Sejak pagi hari 11 Maret sebenarnya Presiden Soekarno ada dalam suatu keadaan cemas dan tertekan. Menurut rencana, hari itu akan ada Sidang Kabinet, namun ia was-was akan faktor keamanan bila sidang itu diselenggarakan di Jakarta. Ia menelpon Panglima Kodam Jaya Amirmahmud pukul 07.00 dari Istana Bogor, menanyakan apakah aman bila sidang itu dilakukan di Jakarta. Sang panglima memberikan jaminan dan menjanjikan takkan terjadi apa-apa. Beberapa jam kemudian, ketika sidang itu akan dimulai, sekali lagi Soekarno bertanya kepada Amirmahmud dan mendapat jawaban “Jamin pak, aman”. Soekarno meminta Amirmahmud untuk tetap berada dalam ruang sidang. Namun sewaktu sidang baru berlangsung sekitar sepuluh menit, Komandan Tjakrabirawa terlihat berulang-ulang menyampaikan memo kepada Amirmahmud. Isinya memberitahukan adanya pasukan yang tak jelas identitasnya berada di sekitar istana tempat sidang kabinet berlangsung. Ia meminta Amirmahmud keluar sejenak, tetapi Panglima Kodam ini berulang-ulang menjawab dengan gerak telapak tangan dengan ayunan kiri-kanan seakan isyarat takkan ada apa-apa. Tapi bisa juga sekedar tanda bahwa ia tidak bisa dan tidak mau keluar dari ruang rapat kabinet. Meskipun adegan ini berlangsung tanpa suara, semua itu tak luput dari penglihatan Soekarno dan para Waperdam yang duduk dekatnya.

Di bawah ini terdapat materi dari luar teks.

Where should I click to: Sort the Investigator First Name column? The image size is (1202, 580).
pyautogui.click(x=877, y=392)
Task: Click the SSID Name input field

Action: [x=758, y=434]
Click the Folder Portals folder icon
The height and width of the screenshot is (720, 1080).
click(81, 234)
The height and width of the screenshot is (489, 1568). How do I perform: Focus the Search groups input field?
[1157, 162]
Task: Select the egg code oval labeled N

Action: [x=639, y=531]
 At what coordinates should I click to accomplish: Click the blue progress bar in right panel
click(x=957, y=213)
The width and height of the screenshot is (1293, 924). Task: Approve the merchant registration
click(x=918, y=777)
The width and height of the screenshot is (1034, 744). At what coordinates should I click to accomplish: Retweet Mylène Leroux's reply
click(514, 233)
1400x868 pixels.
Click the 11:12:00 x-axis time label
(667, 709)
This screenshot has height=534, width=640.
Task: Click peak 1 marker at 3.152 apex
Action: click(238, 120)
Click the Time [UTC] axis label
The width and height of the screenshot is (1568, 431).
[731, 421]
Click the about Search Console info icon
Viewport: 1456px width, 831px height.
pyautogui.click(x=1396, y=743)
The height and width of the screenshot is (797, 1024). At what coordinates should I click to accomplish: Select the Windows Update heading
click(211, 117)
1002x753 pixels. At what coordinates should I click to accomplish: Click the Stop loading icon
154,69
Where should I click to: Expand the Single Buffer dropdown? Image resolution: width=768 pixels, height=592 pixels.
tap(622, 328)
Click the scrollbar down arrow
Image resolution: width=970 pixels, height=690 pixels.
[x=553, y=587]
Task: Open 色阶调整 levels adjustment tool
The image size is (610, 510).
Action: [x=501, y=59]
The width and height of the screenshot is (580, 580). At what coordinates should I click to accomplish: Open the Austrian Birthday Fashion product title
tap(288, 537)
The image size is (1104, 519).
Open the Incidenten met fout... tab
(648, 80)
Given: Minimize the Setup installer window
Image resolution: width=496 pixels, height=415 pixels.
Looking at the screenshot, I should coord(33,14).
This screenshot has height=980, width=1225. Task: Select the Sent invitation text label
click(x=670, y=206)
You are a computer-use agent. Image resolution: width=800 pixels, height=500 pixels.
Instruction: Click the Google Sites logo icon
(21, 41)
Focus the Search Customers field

Tak mendapat tanggapan dan Amirmahmud tak kunjung beranjak dari tempat duduknya, Brigjen Saboer akhirnya menyampaikan langsung satu memo kepada Soekarno. Setelah membaca, tangan Soekarno tampak gemetar dan memberi memo itu untuk dibaca oleh tiga Waperdam yang ada di dekatnya. Soekarno lalu menyerahkan pimpinan sidang kepada Leimena dan meninggalkan ruang sidang dengan tergesa-gesa. Kepada Amirmahmud yang mengikutinya ia bertanya, “Mir, bapak ini mau dibawa ke mana?”. Digambarkan bahwa Amirmahmud, yang tadinya menjamin sidang ini akan berlangsung aman tanpa gangguan, tak menjawab dan hanya menuntun Soekarno menuju helikopter. Dengan helikopter itu, Soekarno dan Soebandrio menuju Istana Bogor.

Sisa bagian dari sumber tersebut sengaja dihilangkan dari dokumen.